▶ **TASK**
Repeat every line of the entries below word for word, leaving out the pictures.

------------------------

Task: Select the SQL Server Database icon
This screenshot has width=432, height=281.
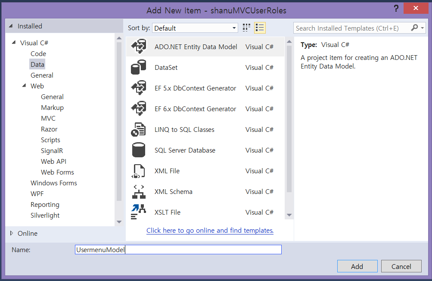Action: 139,150
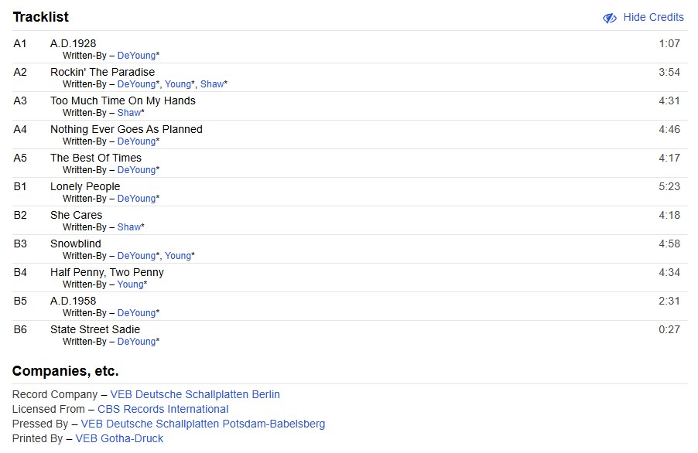Click the crossed-out eye icon beside Hide Credits
Screen dimensions: 698x453
point(610,18)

------------------------

▶ **RESPONSE TO THIS TASK**
Task: Select the SQL Server Database icon
This screenshot has width=432, height=281.
Action: 139,150
Click the crossed-out eye icon beside Hide Credits
Screen dimensions: 698x453
point(610,18)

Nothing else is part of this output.